Total RNA was isolated from umbilical cord tissue homogenates. Tissue samples were homogenized in 1 ml TRIZOL reagent using a power homogenizer. Chloroform (0.2 ml) was then added. Samples were centrifuged at no more than 12,000 g for 15 min at 2 to 8°C. RNA was precipitated from the aqueous phase by mixing with 0.5 ml isopropyl alcohol and centrifuged at no more than 12,000 g for 10 min at 2 to 8°C. RNA pellet was washed with 1 ml of 75% ethanol. RNA was dissolved in 100 μl RNase-free water. The solution was re-suspended in 100 μl water and incubated at 37°C for 5 min. Qiagen RNeasy Mini Kit (Qiagen Inc. Valencia, CA, USA) along with 350 μl Buffer RLT (with B-mercaptethanol) was added to 100 μl dissolved RNA. Then, 250 μl ethanol (96% to 100%) was added to the diluted RNA. The sample (700 μl) was applied to an RNeasy mini column placed in a 2 ml collection tube, and then centrifuged at ≥ 8,000 g (≥ 10,000 rpm). buffer RPE (500 μl) was pipetted onto the RNeasy column and then centrifuged at ≥ 8,000 g (≥ 10,000 rpm). Northern blot analysis was performed on each sample to confirm quality. AffymetrixÆ U133 chips (Affymetric Inc., Santa Clara, CA, USA) were used for hybridization.

Demographic and clinical information was gathered from patient charts, ELGAN clinical data collection sheets, and maternal interviews. The primary outcome of BPD was defined as a persistent oxygen requirement at 36 weeks postmenstrual age.

Computational analysis

Samples were evaluated by outcome of BPD and by gestational age. Single gene analysis was performed using the multtest and qvalue packages from Bioconductor [25] to identify those genes that were differentially expressed by the t test and ranked by FDR.

Gene set enrichment analysis was conducted using the Sigpathway package of Tian and coworkers [16] using 1,000 permutations for each analysis. Only the top ranked pathways with an NTk q value below 10-4 and an NEk q value below 1.0 were included in the results. The NTk q value corresponds to the degree to which genes within a set/pathway are more predictive of the phenotype than the genes outside that set, and the NEk q value corresponds to the degree that genes within that set are predictive of the phenotype.

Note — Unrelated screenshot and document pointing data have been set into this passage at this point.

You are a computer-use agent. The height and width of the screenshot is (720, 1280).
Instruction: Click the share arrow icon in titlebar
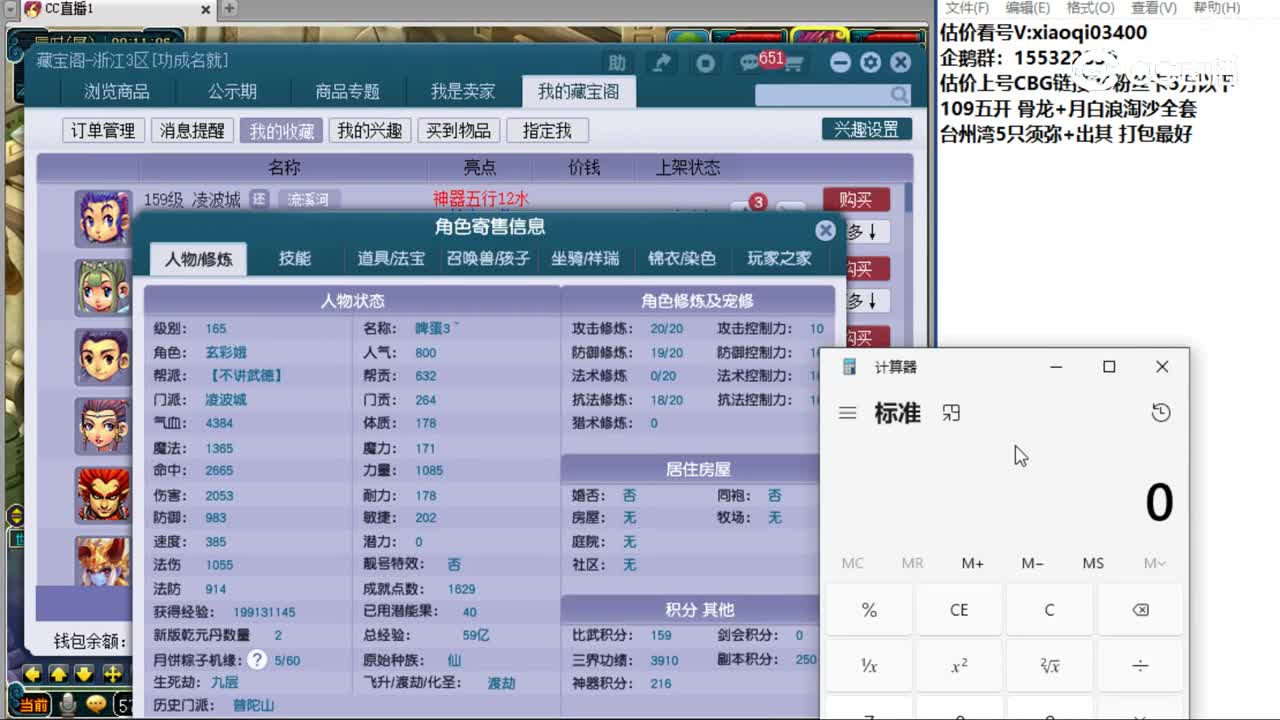[661, 61]
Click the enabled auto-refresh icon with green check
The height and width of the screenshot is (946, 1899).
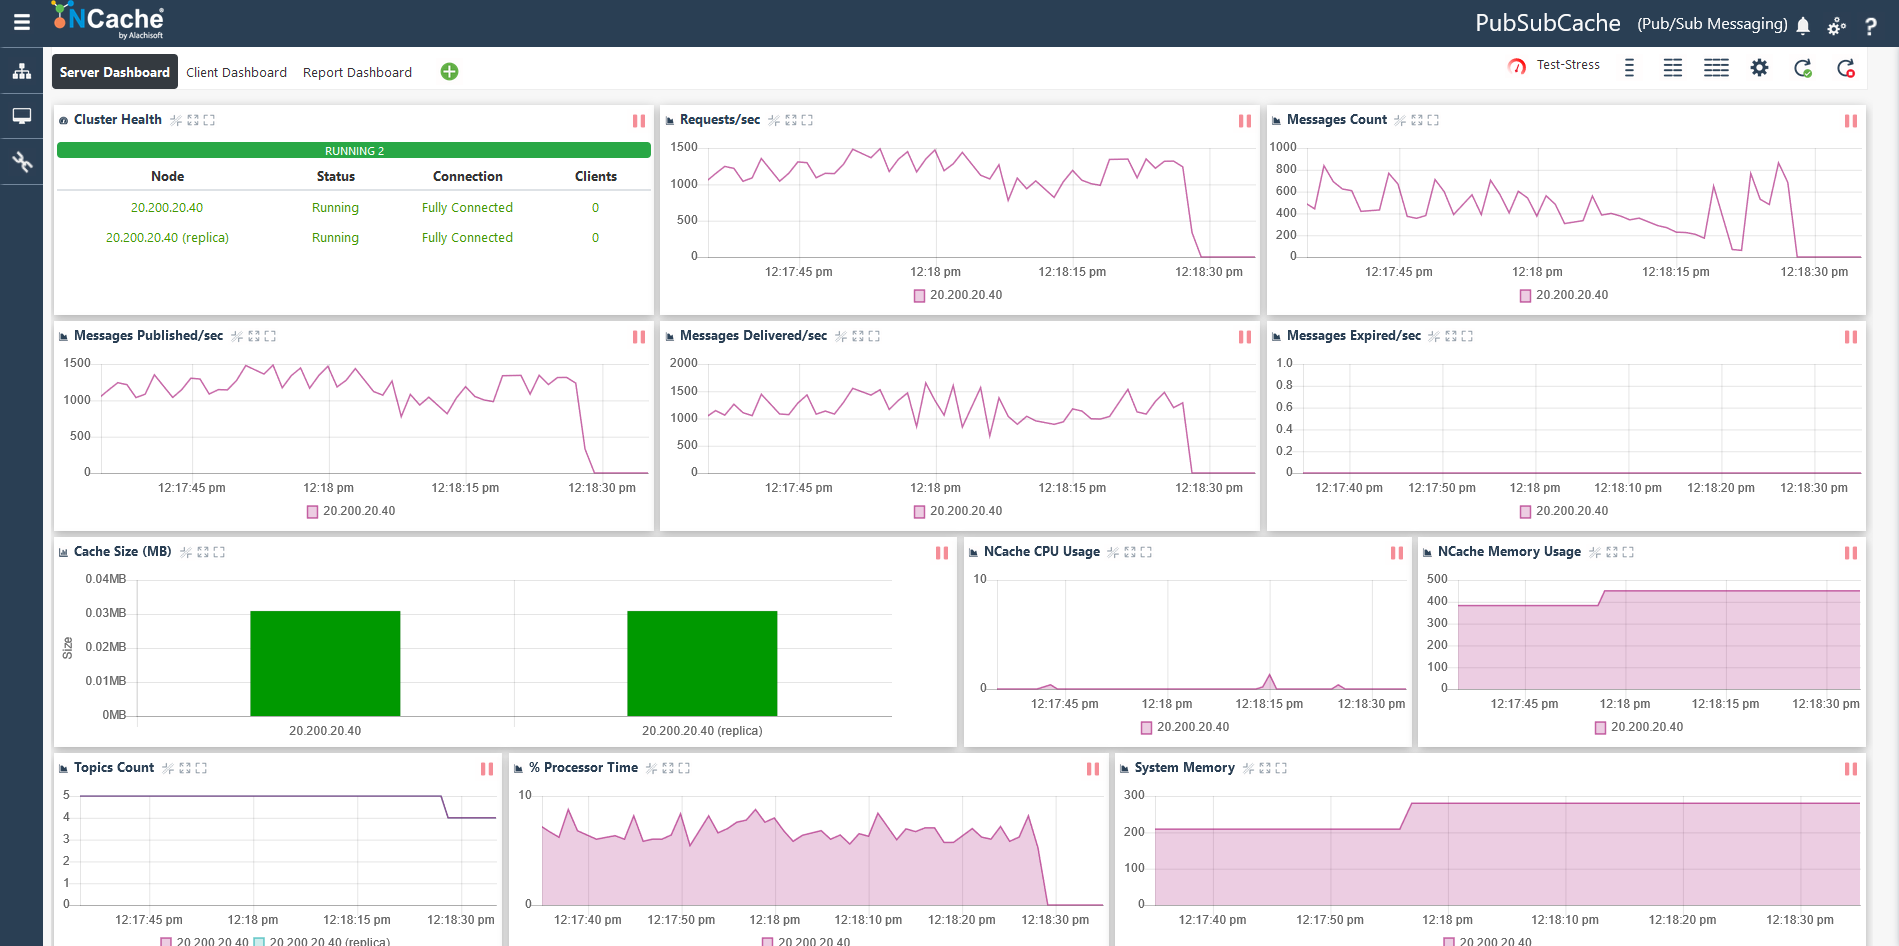(1803, 67)
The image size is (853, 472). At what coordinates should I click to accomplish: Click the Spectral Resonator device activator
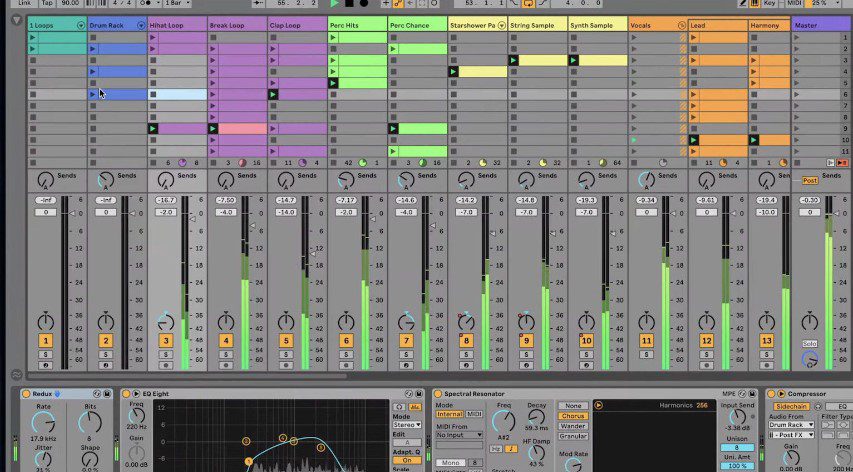[439, 394]
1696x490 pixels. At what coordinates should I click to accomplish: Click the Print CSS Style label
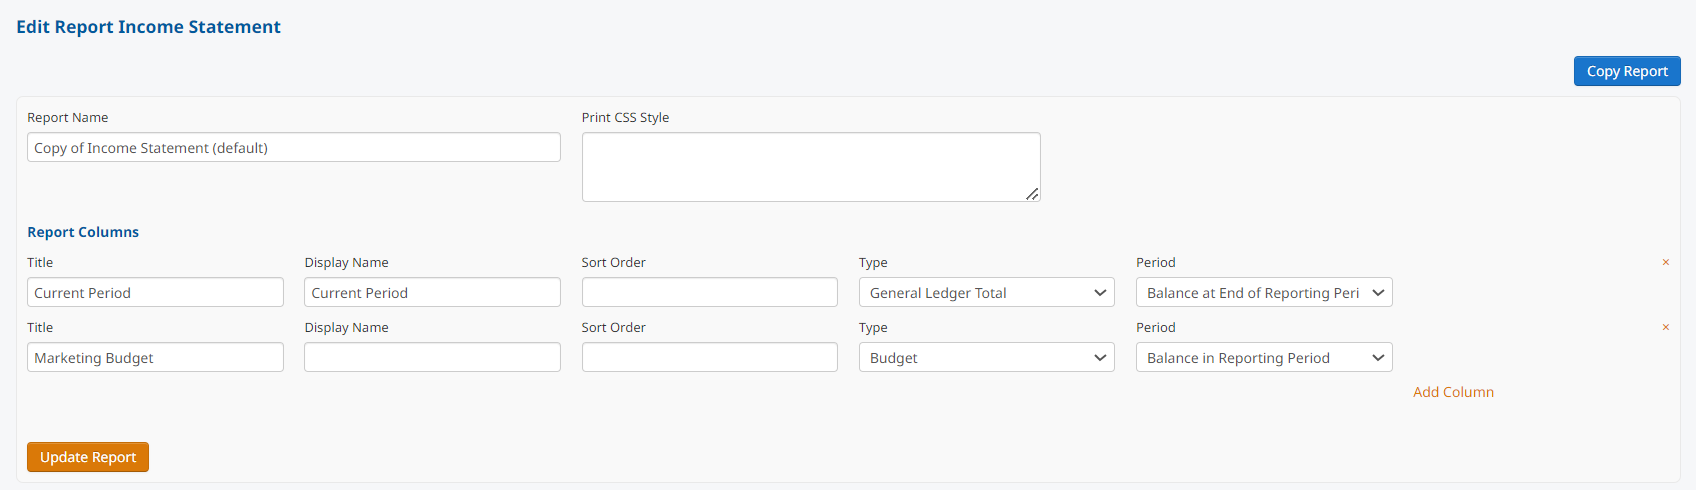tap(625, 117)
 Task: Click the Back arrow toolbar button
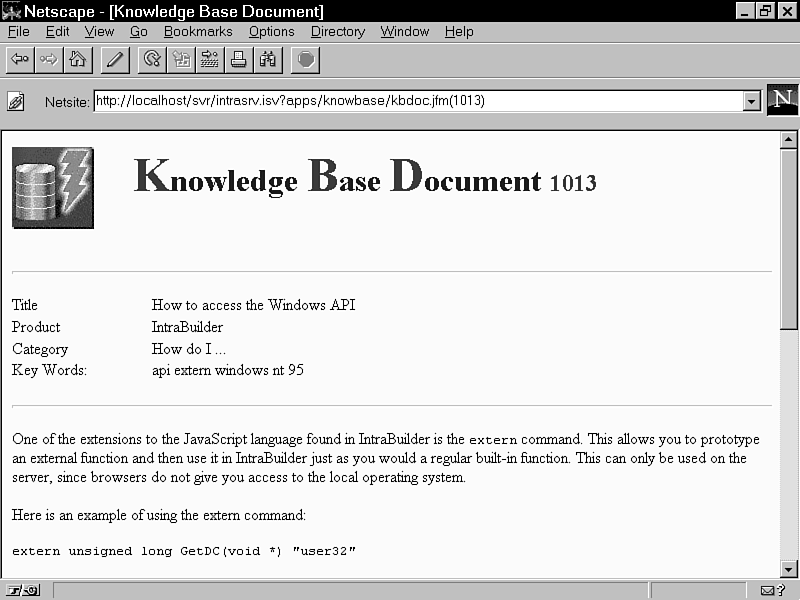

Principal component analysis was performed using the R princomp function. Of the measured variance in the transcriptome, 98.5% was captured in the first two principal components; therefore, the plot in Figure 2 only includes the first two components. To demonstrate the extent of the overlap, an ellipsoid hull for each class (BPD and control infants) was calculated as the ellipsoid of minimal area, such that all given points lie just inside or on the boundary of the ellipsoid [26]. An outline was then drawn of each corresponding ellipsoid in Figure 2. The two P values on a t test on the samples in each of the first two principal components were greater than 0.05, confirming the visual impression.

Hierarchical clustering (using the R hclust function) based on Euclidean distance of expression between samples was performed using all those genes of the 54,675 that had at least one value greater than the mean in the 54 samples.